- **Extracted data entries**:

:::

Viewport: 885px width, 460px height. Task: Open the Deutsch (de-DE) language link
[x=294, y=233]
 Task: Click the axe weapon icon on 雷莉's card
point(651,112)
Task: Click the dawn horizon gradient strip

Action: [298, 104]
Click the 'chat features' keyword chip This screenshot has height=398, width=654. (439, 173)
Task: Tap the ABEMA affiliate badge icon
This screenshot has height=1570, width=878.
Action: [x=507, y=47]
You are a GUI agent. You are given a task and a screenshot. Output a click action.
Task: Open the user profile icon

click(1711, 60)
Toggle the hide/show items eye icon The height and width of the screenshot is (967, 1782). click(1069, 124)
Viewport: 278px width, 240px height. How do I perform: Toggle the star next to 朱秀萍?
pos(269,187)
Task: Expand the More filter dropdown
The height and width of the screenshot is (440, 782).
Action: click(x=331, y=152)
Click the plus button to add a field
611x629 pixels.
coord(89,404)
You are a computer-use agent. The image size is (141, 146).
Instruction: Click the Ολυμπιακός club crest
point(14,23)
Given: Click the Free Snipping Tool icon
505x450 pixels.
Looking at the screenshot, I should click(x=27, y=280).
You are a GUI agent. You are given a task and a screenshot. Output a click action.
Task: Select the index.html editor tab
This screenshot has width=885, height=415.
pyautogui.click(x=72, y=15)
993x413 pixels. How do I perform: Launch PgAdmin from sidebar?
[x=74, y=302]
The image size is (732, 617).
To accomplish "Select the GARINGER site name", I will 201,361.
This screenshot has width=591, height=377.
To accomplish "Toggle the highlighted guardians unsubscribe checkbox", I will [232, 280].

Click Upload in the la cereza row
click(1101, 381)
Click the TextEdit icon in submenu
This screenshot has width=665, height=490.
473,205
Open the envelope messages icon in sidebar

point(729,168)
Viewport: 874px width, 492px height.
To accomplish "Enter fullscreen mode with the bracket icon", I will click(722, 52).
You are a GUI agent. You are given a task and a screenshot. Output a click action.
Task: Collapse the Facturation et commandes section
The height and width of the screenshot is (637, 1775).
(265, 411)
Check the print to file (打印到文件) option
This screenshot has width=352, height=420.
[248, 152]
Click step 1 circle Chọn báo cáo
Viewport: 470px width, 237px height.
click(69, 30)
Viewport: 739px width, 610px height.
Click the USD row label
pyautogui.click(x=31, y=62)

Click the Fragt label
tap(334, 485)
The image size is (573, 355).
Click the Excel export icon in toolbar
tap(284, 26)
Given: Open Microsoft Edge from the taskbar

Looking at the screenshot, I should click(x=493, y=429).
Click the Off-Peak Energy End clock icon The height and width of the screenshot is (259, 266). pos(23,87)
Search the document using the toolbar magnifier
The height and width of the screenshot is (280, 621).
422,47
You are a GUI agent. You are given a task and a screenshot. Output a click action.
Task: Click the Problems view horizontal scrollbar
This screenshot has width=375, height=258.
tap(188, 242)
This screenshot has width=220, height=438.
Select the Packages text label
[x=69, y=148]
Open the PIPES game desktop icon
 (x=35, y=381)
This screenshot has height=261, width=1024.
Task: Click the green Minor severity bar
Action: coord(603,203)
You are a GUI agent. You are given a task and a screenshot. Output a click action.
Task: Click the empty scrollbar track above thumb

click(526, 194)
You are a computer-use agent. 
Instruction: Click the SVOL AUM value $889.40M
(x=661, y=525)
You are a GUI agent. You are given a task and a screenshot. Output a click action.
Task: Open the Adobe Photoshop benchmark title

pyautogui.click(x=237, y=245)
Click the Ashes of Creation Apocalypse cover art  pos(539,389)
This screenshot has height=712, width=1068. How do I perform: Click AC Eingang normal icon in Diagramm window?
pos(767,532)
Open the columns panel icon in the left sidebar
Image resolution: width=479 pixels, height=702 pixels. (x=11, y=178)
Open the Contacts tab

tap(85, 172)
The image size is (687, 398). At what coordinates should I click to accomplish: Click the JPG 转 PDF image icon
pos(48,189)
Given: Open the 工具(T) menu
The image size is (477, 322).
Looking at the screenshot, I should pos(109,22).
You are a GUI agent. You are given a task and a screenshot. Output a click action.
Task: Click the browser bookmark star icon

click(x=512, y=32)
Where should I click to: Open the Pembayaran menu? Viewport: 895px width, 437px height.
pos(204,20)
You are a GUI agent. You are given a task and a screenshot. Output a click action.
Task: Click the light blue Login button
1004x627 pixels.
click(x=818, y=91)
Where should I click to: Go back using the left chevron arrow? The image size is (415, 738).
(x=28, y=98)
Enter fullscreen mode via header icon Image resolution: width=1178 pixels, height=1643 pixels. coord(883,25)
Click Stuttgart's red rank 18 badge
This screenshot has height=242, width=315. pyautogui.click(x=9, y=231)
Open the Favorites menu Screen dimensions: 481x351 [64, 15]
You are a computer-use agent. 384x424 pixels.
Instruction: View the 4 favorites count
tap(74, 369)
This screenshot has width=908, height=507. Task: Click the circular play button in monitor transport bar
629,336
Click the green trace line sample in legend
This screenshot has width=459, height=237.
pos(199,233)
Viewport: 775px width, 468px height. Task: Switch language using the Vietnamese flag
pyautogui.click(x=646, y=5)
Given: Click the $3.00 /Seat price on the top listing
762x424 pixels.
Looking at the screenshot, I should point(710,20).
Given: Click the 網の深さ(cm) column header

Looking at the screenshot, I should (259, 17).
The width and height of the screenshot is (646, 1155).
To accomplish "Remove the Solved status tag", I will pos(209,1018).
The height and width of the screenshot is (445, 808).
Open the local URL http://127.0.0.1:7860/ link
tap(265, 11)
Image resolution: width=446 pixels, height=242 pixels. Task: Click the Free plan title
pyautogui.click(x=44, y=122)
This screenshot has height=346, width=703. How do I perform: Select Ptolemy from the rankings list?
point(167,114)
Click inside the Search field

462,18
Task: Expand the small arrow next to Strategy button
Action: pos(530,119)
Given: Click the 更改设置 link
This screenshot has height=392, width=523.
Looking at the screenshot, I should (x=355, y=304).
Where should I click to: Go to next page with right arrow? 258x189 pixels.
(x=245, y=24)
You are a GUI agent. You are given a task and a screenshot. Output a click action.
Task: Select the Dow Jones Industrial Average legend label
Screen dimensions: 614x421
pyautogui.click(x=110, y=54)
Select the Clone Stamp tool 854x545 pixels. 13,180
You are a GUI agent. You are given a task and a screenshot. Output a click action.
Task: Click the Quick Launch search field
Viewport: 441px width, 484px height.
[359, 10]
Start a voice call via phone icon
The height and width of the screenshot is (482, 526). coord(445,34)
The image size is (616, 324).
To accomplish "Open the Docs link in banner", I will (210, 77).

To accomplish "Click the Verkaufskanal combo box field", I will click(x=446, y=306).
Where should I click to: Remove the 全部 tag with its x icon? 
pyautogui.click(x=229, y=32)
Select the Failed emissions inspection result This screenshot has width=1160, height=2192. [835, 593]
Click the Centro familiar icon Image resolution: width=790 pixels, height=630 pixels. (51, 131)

:::

- **EXERCISE DETAILS**: Only the lines containing the string "legend" are needed; pull them out of the records.

- **ANSWER TO THIS TASK**:
Click the green trace line sample in legend
Task: Select the Dow Jones Industrial Average legend label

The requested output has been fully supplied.